My mistake then, it's more vulnerable then I initially thought. I also don't think it's secure even if that weren't true, just that it's not worse than single factor passwords (which you also shouldn't use of security is a concern).

Thanks for admitting it. A few people simultaneously responded attacking my warning. So rereading my response to you, I recognize I was a bit more snarky than was warranted, and I apologize for that.

But yeah, 2fa (Even simple TOTP) baked in would go a long way too on the user front too.

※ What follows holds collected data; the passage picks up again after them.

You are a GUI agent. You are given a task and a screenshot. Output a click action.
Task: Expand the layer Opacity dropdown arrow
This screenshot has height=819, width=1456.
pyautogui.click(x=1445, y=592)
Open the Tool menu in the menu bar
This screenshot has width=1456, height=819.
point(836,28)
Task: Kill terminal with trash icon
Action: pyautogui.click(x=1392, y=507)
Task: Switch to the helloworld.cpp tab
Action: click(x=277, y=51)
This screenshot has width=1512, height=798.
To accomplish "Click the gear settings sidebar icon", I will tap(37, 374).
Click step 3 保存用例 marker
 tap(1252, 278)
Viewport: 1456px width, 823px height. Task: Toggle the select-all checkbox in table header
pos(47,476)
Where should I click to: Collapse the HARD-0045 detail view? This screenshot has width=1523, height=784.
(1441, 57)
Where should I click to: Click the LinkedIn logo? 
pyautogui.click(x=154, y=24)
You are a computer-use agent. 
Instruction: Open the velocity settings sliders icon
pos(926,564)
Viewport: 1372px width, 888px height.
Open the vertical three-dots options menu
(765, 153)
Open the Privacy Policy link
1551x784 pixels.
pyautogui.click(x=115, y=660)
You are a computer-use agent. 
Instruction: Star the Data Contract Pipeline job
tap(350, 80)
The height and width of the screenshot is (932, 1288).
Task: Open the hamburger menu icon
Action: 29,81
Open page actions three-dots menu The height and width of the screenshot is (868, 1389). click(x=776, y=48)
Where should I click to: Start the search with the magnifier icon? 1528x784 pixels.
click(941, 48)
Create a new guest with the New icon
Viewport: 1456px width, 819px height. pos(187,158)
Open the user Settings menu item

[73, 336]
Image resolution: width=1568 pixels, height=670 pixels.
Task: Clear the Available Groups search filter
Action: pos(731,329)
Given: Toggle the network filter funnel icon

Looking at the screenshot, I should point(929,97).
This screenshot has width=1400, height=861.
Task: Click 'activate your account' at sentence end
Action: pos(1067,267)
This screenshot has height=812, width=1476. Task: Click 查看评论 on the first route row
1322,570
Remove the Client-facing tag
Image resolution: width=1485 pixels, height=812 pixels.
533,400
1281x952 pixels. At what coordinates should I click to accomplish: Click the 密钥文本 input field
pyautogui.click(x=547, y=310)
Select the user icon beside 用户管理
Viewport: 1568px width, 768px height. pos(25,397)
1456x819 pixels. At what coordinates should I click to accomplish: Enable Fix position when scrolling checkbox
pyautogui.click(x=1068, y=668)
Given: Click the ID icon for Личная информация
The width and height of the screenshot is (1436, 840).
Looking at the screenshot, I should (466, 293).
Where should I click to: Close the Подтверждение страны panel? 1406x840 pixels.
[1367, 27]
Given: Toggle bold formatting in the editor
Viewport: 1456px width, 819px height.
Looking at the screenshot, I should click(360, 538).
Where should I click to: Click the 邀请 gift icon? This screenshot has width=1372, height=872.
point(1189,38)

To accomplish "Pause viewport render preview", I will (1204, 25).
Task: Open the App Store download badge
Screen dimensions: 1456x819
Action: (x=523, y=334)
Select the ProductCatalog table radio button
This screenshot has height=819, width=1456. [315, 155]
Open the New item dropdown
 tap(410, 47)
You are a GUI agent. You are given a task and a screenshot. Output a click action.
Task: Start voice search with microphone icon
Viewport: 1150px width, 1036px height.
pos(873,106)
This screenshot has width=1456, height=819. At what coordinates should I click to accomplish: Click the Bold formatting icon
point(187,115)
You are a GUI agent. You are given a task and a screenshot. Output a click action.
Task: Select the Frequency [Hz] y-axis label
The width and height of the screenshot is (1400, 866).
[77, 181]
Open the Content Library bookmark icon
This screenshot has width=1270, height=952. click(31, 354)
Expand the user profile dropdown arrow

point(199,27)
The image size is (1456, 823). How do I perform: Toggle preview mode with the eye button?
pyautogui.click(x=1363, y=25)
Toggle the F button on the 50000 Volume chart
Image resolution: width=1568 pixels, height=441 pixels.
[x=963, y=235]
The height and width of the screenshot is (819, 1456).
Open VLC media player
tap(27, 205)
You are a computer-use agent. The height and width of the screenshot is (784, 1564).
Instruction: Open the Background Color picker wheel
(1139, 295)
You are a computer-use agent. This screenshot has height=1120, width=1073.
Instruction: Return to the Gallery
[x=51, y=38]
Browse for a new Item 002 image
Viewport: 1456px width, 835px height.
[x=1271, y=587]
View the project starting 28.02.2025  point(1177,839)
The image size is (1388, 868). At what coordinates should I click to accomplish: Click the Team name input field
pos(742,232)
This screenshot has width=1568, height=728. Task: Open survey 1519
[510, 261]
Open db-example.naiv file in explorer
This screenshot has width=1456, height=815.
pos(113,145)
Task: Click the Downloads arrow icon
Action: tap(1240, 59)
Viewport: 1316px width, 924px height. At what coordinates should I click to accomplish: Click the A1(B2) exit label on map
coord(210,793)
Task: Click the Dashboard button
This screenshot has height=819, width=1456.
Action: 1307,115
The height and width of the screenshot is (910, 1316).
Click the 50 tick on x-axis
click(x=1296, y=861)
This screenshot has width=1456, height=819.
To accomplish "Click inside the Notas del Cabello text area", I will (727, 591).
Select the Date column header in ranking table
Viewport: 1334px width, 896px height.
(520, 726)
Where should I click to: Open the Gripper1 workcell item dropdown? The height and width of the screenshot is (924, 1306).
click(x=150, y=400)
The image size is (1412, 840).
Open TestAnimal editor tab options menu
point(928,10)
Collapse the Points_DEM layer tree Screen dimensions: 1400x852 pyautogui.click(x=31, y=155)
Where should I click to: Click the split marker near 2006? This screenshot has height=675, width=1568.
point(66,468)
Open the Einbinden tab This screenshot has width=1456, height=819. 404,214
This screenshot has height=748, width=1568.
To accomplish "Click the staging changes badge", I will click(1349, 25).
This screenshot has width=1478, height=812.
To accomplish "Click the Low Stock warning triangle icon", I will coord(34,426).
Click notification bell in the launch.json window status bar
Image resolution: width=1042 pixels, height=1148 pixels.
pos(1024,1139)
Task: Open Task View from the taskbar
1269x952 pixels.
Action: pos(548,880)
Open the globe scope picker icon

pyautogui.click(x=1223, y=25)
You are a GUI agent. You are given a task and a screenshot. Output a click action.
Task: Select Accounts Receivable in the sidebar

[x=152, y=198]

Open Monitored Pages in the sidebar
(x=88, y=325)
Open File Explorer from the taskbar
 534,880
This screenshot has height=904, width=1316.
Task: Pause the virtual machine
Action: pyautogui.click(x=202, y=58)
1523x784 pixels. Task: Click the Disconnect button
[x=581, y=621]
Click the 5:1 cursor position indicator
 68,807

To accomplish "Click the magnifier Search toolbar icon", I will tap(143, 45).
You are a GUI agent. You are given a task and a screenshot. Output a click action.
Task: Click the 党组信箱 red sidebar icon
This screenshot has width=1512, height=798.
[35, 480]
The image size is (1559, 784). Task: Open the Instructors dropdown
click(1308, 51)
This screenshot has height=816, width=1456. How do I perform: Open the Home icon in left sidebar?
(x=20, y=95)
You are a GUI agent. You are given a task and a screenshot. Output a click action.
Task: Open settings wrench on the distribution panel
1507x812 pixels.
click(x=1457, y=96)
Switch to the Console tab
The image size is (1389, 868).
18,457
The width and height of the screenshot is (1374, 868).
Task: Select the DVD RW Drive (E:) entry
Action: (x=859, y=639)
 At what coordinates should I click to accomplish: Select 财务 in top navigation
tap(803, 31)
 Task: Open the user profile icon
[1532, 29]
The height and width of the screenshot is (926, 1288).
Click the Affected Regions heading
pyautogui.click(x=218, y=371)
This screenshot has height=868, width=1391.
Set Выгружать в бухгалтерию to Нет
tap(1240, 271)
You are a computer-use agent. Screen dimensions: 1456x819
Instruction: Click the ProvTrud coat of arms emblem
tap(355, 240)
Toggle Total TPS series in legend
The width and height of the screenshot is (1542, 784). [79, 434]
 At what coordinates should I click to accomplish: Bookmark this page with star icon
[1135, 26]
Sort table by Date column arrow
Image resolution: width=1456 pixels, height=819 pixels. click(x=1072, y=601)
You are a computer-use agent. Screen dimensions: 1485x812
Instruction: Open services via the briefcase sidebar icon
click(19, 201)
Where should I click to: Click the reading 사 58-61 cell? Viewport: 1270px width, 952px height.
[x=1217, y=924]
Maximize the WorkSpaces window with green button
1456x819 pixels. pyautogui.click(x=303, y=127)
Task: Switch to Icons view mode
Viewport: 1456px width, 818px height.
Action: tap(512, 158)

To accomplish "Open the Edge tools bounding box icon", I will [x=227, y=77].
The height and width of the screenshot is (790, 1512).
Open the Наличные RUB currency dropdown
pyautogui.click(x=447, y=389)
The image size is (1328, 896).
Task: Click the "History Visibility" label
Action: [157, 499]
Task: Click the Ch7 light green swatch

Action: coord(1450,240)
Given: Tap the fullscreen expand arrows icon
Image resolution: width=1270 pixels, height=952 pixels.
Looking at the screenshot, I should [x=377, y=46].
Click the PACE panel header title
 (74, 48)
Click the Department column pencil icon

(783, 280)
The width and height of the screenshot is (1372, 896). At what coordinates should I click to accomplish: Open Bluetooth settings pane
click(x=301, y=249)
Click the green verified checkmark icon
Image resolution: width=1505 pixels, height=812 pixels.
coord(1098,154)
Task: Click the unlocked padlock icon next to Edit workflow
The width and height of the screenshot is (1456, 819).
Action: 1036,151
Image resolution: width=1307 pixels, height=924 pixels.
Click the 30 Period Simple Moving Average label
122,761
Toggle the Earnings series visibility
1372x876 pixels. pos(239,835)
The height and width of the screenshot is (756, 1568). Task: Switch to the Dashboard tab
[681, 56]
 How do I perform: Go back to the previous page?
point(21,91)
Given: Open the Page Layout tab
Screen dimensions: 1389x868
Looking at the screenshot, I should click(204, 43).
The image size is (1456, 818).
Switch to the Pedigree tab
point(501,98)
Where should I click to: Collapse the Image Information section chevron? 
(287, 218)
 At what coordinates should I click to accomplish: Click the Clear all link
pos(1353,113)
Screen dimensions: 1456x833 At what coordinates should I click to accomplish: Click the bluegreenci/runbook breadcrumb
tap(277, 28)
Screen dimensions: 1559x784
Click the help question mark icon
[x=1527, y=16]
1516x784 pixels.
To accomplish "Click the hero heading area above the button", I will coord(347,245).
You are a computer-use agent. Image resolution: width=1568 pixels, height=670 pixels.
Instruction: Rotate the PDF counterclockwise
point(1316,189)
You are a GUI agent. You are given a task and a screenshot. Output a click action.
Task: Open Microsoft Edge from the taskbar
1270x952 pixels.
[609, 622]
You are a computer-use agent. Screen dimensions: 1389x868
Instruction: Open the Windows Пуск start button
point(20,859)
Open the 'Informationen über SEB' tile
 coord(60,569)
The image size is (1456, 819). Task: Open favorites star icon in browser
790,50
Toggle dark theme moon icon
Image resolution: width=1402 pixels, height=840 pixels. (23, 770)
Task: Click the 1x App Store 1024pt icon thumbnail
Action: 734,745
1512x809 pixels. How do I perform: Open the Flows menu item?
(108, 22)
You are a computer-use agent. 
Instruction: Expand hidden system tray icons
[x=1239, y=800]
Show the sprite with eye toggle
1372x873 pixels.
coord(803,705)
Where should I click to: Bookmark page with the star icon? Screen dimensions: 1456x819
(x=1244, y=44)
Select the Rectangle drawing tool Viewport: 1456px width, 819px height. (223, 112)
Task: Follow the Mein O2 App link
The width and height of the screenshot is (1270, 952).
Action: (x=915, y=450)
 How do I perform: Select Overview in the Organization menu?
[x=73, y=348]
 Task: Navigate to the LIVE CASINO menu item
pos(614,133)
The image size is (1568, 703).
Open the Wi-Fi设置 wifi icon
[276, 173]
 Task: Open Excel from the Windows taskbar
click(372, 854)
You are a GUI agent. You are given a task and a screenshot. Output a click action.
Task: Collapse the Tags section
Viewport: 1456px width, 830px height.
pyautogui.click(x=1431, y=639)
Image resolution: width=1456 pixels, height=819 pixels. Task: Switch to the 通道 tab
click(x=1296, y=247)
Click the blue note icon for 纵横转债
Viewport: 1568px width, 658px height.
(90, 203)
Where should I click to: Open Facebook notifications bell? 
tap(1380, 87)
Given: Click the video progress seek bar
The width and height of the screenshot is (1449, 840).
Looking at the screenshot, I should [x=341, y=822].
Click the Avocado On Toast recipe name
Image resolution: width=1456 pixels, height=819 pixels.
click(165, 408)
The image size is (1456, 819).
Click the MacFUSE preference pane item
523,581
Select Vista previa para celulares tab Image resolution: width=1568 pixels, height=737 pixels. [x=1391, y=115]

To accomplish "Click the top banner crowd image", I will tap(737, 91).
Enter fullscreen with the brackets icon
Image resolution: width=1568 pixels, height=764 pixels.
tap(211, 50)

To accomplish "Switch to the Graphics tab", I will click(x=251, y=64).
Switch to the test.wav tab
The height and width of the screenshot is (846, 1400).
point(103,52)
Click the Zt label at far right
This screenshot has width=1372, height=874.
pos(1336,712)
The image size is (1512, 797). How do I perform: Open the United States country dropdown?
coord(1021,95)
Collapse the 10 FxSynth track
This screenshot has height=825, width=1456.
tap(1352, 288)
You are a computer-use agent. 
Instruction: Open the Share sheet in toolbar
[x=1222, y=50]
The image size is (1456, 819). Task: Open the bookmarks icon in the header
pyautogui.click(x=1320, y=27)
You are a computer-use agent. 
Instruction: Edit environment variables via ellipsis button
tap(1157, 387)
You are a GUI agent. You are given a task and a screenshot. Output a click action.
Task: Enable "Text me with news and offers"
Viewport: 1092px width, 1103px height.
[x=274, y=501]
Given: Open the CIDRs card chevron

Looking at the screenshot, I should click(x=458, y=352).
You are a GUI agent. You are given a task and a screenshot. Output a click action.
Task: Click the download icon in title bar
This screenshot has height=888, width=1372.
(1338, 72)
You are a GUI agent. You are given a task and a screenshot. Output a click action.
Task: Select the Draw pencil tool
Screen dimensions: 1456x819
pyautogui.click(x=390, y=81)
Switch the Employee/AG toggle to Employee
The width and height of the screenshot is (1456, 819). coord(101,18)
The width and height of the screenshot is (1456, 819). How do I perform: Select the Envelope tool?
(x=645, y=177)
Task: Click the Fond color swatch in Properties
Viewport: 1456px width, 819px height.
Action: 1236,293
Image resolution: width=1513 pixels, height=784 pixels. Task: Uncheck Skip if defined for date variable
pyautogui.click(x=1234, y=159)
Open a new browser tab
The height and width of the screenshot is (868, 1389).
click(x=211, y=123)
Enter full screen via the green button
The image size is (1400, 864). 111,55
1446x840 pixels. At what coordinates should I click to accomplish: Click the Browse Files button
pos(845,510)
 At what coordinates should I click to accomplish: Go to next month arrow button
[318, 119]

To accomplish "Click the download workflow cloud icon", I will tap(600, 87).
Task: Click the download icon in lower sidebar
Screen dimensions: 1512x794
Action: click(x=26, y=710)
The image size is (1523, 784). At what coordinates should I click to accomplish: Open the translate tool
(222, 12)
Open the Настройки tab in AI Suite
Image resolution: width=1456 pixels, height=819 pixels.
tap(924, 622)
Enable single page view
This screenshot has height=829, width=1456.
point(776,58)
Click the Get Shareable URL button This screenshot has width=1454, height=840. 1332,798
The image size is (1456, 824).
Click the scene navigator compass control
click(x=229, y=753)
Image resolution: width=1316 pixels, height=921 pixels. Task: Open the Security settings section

It's clear that Sony could just generate a rainbow table of hashes in MD5 with common naming conventions and folder conventions, make a list of 100k paths to check or what have you for their top 1000 movies... and then shodan(or similar tool) to finding JF instances, and then check the full table in a few hours... rinse repeat on the next server. While that alone shouldn't be enough to prove anything, the onus at that point becomes your problem as you now have to prove that you have a valid license for all the content that they matched, they've already got the evidence that you have the actual content on your server, and you having your instance public and linkable could be (I'm not a lawyer) sufficient to claim you're distributing. Like I can script this attack myself in a few hours (Would need a few days to generate a full rainbow table)... Put this in front of a legal team of one of the big companies? They'll champ at the bit to make it happen, just like they did for torrents... especially when there's no defense of printers being on the torrent network since it's directly on your server that exists on your IP/domain.